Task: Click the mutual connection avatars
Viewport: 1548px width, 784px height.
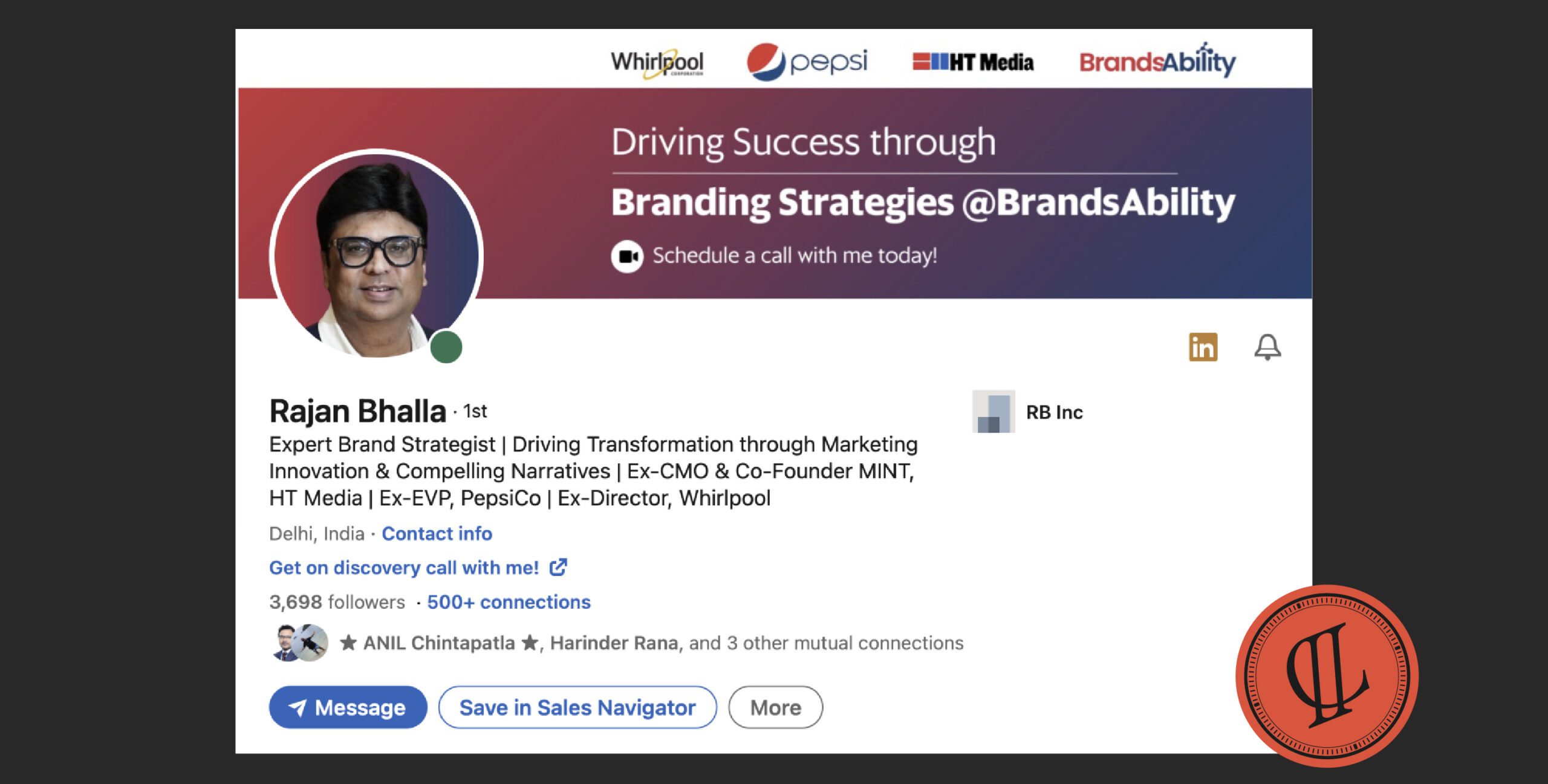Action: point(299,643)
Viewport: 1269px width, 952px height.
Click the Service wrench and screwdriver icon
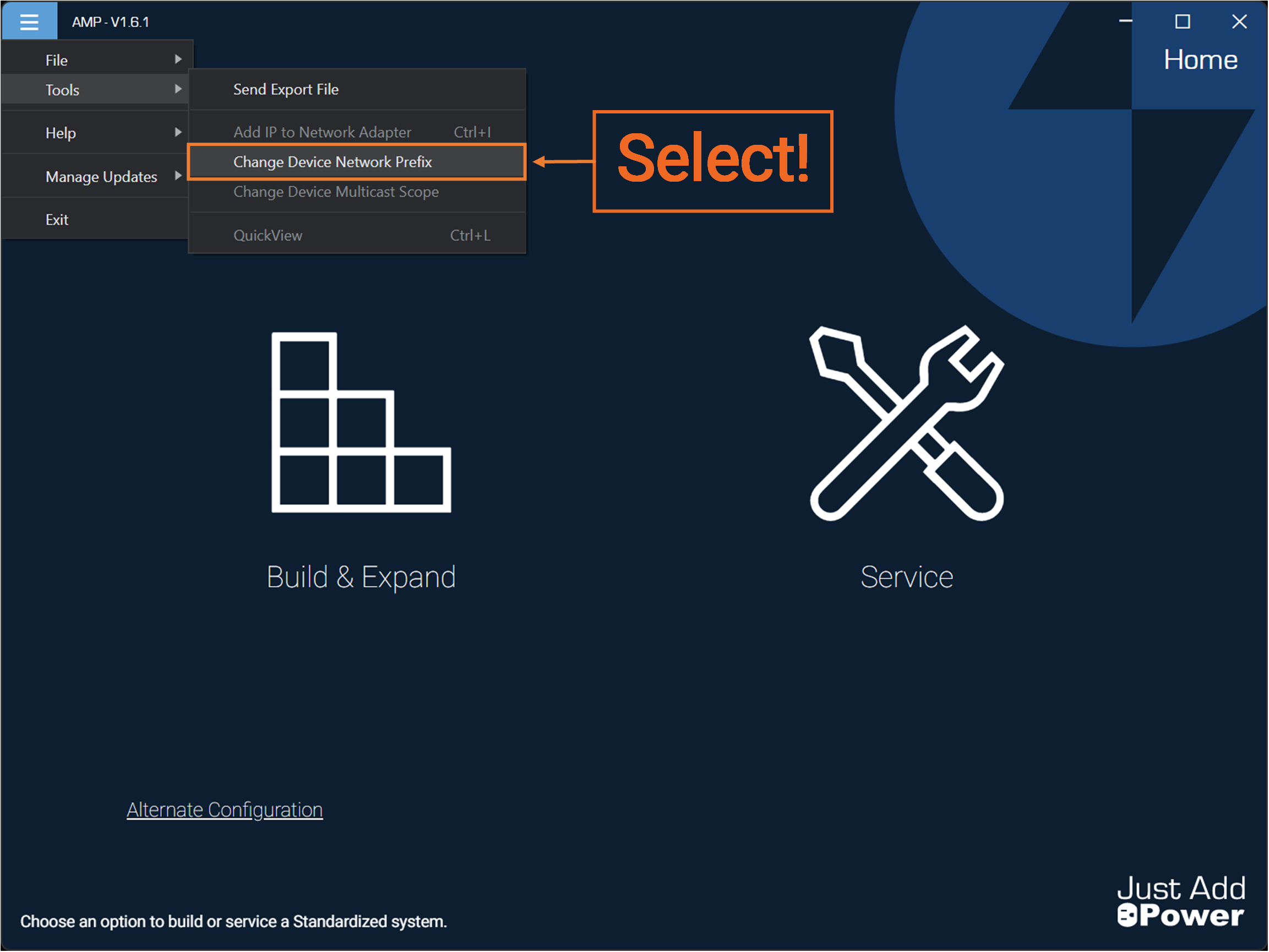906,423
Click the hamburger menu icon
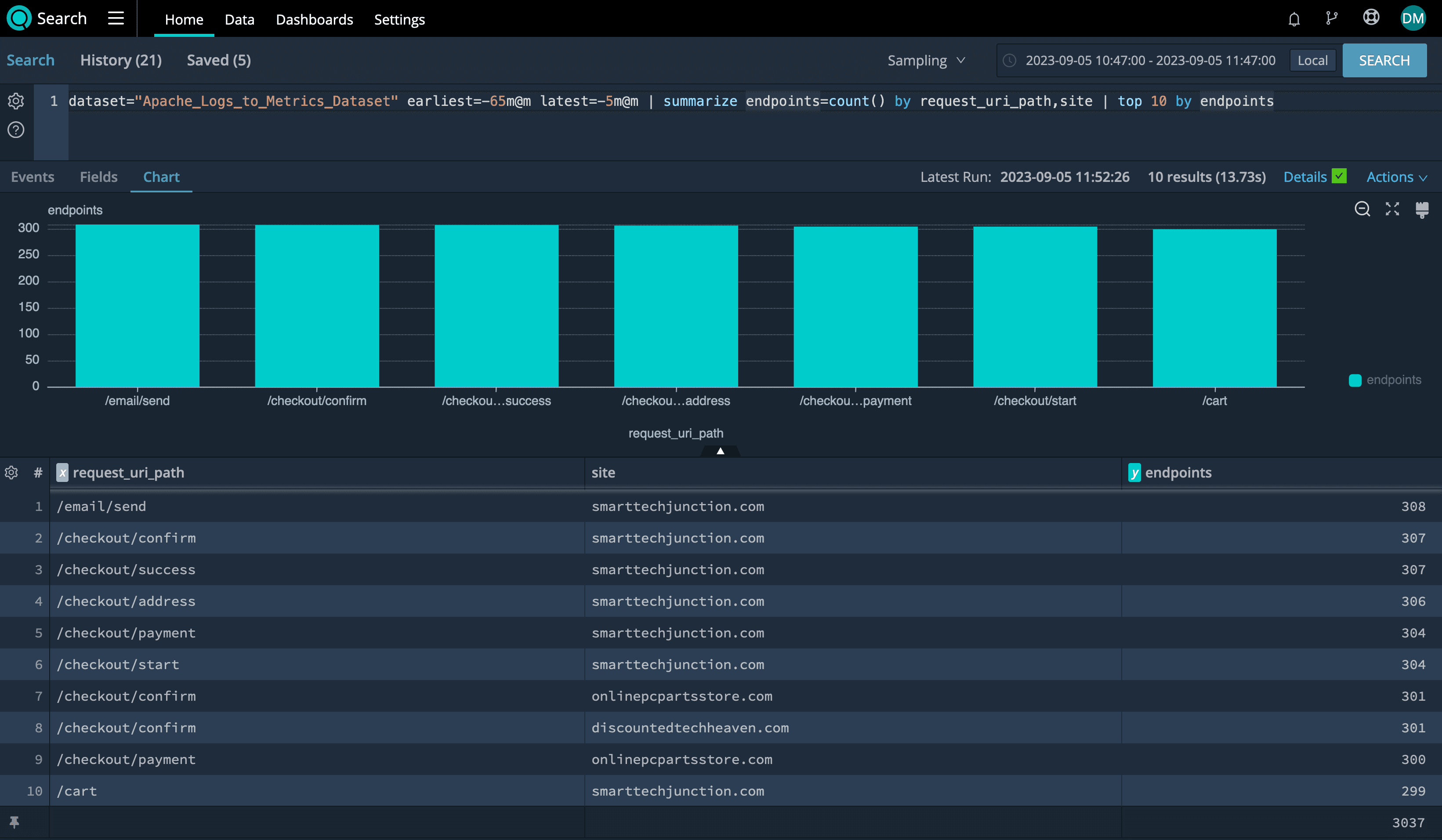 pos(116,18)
------------------------------------------------
◆ **WHAT YOU HAVE TO DO**:
Your copy should match the data exactly, apart from the images, which are dropped.

◆ **RESPONSE TO THIS TASK**:
Task: Click the mutual connection avatars
Viewport: 1548px width, 784px height.
Action: point(299,643)
Viewport: 1269px width, 952px height.
Click the Service wrench and screwdriver icon
906,423
Click the hamburger menu icon
 pos(116,18)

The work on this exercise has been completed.